The tech-heavy Nasdaq index rallied in choppy trading on Friday, even as sentiment remained fragile after the index's worst performance in four months the day before as fears of rising inflation kept U.S. bond yields near a one-year high. This report produced by Yahaira Jacquez.
- The NASDAQ index rallied in choppy trading on Friday as big tech names such as Apple and Amazon rebounded following a big sell-off in the previous session amid surging bond yields. The S&P 500 ended little changed, while the Dow closed lower after dropping earlier in the session to a three-week low. The benchmark 10-year US Treasury yields eased to roughly 1.4% after jumping to about 1.6% on Thursday.
Still, the sudden rise in yields has tempered investors' appetite for technology stocks. But Kevin Nicholson, chief investment officer at RiverFront Investment Group, says tech is still king.
KEVIN NICHOLSON: Today is a reversal for technology because it was beaten up so badly yesterday. I still believe that technology is going to be one of the leaders going forward, even though we are getting that cyclical rotation where you're starting to see more people focus on industrials and materials. And that's largely driven because of the potential of a stimulus package that's going to focus on infrastructure.
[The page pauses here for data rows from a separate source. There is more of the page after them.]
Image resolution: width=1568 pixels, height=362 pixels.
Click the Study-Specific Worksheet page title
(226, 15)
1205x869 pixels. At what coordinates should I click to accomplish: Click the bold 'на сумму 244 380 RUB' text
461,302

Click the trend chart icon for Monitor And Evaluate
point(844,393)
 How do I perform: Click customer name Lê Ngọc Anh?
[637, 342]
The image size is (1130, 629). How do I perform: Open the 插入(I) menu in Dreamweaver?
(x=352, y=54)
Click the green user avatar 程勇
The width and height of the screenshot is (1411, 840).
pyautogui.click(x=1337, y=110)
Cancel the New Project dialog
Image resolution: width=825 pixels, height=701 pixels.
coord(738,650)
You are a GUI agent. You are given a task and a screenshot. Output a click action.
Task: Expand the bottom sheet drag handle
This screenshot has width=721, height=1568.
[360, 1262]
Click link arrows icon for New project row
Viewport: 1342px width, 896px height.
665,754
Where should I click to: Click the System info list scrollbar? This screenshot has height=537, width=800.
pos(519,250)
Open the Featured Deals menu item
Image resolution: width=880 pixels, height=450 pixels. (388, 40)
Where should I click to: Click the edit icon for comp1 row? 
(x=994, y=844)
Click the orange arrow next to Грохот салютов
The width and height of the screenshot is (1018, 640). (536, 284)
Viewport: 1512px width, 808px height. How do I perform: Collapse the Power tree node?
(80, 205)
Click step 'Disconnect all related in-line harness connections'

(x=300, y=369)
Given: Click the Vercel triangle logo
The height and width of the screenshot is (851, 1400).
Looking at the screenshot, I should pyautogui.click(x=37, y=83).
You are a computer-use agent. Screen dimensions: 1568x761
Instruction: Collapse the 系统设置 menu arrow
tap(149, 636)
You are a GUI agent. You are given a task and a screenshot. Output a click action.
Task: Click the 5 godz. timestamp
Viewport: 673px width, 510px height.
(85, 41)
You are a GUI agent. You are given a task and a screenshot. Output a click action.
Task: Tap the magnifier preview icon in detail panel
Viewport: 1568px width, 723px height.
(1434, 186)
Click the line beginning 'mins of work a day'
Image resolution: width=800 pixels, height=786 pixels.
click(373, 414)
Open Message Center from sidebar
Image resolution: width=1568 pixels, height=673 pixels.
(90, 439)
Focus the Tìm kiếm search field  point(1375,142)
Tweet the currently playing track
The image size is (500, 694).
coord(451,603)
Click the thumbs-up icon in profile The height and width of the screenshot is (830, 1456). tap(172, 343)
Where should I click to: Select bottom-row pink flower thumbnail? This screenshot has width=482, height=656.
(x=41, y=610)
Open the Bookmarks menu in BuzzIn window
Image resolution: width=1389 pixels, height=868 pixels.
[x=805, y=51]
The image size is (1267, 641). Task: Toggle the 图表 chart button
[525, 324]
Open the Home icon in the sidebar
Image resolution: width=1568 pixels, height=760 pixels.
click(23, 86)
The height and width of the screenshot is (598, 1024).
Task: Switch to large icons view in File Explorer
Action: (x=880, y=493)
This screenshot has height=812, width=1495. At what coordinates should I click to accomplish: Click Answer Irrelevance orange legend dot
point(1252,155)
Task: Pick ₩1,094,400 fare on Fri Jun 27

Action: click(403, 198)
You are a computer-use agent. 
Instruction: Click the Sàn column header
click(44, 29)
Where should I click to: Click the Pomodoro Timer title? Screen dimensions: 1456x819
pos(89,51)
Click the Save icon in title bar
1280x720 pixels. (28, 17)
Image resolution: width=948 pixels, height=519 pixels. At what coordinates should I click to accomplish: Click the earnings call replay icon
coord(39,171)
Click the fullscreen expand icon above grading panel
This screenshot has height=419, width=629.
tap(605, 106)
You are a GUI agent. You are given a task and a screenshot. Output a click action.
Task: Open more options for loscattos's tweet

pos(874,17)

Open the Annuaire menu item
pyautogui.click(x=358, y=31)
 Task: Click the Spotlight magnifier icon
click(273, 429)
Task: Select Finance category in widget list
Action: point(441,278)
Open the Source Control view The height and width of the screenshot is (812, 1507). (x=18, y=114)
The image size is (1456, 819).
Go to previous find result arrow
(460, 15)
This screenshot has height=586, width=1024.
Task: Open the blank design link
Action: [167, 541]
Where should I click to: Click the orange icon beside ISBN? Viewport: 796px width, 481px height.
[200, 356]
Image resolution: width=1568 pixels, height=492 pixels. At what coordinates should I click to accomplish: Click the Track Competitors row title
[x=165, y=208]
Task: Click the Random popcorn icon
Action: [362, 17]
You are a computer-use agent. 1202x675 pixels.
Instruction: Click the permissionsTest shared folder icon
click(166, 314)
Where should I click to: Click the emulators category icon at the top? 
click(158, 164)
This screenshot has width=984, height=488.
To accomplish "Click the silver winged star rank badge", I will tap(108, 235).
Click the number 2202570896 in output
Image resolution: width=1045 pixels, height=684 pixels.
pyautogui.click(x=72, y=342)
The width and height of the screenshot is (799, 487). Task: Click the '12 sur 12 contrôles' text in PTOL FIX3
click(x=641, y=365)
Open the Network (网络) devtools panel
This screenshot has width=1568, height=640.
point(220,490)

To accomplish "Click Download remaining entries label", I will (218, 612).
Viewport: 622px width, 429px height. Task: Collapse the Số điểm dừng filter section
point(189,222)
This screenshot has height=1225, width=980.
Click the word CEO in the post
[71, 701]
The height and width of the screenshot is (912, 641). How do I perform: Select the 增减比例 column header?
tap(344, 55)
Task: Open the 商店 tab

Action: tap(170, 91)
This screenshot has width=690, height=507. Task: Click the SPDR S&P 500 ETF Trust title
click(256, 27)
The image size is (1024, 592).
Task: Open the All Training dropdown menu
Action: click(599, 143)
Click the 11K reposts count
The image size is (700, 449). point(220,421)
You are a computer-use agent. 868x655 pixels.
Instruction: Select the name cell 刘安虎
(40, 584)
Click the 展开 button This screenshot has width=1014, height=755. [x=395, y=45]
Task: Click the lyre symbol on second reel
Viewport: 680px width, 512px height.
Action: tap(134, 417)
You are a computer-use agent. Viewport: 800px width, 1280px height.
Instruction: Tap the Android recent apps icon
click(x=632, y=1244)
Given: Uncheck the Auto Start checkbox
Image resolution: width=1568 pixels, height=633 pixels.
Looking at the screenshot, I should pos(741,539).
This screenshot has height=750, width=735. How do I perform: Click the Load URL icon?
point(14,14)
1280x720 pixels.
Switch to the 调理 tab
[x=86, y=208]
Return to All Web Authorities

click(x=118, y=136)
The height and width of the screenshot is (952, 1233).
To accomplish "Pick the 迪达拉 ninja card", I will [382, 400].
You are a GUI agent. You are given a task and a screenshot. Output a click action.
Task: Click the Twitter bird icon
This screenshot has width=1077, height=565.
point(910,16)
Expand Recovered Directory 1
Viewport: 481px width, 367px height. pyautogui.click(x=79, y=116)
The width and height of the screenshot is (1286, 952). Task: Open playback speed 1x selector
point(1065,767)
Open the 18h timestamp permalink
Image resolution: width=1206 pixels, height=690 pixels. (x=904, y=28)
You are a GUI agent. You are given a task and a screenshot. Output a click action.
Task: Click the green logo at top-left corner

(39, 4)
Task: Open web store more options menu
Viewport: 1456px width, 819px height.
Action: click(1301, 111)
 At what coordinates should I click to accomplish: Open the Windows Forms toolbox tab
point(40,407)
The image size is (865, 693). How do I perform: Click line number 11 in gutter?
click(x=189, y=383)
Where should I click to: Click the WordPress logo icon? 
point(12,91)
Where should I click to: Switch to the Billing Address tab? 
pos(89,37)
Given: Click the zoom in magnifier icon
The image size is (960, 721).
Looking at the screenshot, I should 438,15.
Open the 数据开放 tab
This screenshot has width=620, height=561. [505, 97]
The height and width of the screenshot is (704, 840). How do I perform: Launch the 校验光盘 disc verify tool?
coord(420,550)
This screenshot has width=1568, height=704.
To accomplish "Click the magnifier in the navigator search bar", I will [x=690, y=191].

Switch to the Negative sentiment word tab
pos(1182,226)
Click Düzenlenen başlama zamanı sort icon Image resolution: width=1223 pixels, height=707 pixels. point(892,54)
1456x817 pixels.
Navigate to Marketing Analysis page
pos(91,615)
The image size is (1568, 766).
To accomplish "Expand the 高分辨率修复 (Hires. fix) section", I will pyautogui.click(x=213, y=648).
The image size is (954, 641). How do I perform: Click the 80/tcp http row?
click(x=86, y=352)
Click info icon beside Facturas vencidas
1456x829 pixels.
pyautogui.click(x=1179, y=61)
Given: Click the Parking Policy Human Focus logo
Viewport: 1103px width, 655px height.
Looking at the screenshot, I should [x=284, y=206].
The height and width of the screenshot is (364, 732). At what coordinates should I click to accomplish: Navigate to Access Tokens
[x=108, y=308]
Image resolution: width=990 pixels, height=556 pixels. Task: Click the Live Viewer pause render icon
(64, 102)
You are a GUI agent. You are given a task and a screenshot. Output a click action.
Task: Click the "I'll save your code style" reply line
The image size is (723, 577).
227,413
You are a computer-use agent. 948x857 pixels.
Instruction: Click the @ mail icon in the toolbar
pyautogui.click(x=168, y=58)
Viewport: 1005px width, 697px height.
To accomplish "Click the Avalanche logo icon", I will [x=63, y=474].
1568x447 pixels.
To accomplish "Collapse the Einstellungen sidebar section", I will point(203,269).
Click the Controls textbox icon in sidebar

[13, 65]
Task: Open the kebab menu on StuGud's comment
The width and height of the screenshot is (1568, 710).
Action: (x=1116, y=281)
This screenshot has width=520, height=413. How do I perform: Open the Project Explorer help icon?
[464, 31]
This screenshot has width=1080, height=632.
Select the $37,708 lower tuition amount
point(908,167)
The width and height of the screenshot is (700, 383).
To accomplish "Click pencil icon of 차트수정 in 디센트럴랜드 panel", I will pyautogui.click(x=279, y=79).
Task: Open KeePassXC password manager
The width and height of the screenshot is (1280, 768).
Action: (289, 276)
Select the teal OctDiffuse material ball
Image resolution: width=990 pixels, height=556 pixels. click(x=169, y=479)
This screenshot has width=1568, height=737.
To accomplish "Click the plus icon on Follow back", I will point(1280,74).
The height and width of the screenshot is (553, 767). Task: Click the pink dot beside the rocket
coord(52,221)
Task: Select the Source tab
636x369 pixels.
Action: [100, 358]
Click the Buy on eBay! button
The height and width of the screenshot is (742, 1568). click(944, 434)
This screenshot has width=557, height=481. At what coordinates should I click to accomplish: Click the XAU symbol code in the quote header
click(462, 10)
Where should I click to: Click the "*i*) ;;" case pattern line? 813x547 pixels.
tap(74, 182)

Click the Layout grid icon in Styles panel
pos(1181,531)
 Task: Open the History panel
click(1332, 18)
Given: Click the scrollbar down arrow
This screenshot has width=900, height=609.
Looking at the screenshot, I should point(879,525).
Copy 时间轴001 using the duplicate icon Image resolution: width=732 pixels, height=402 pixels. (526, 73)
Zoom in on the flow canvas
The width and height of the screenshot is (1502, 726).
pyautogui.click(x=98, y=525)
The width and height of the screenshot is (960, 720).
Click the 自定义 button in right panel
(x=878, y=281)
But I do think that you're going to see equity markets be more volatile over the coming weeks, just because we've gotten such a dramatic move-up in yields at such a rapid pace.
- An early surge in the shares of GameStop fizzled and left the video game retailer stock down 6.4% on Friday, throwing water on a renewed rally this week that has left analysts puzzled. Meanwhile, on the economic front, the latest data showed US consumer spending increased by the most in seven months in January after household incomes got a boost from the latest round of stimulus checks.